Claus Böning, Erik Behrens and colleagues from the Helmholtz Centre for Ocean Research in Kiel used global ocean circulation models to simulate the movement of a tracer which was continuously injected into Japanese coastal waters over several weeks. They then modelled its spreading and dilution in the Pacific Ocean for 10 years.

“We were of course not surprised that there is a mixing effect, but we were surprised at how quickly the tracer spread,” Claus Böning, co-author of the study, told environmentalresearchweb. “Within one year it will have spread over the entire western half of the North Pacific and in five years we predict it will reach the US West Coast.”

However, Böning points out that, due to considerable mixing and dilution, the level of radioactivity reaching the US will be much lower than that released by the Fukushima plant. “The levels of radiation that hit the US coast will be small relative to the levels released by Fukushima,” he said. “But we cannot estimate accurately what those levels will be because we do not know for certain what was released by Fukushima.”

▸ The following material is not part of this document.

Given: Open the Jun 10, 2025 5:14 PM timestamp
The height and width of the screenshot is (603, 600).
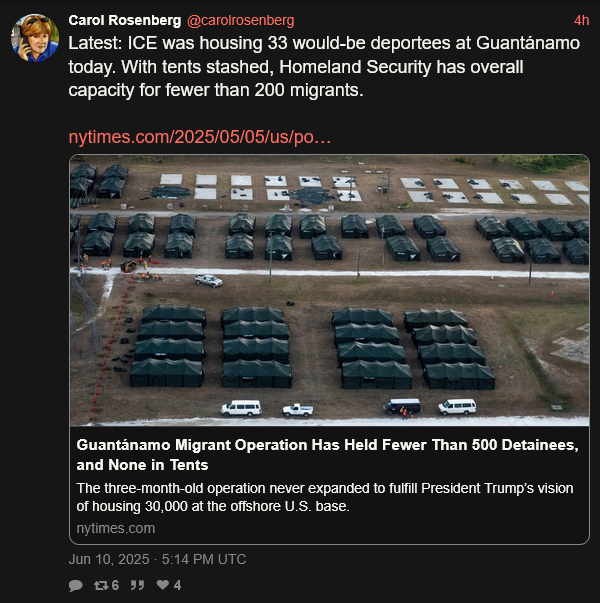Looking at the screenshot, I should (157, 559).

Tentatively assuming a value of 10 petabecquerel (PBq) for the net 137Caesium (Cs) input during the first weeks after the Fukushima incident, the simulation suggests a rapid dilution of peak radioactivity values to about 10 Bq/m³ during the first 2 years, followed by a gradual decline to 1–2 Bq/m³ over the next 4–7 years. The total peak radioactivity levels would then be about twice the pre-Fukushima values. “While this may sound alarming, these levels are still lower than those permitted for drinking water,” said Böning.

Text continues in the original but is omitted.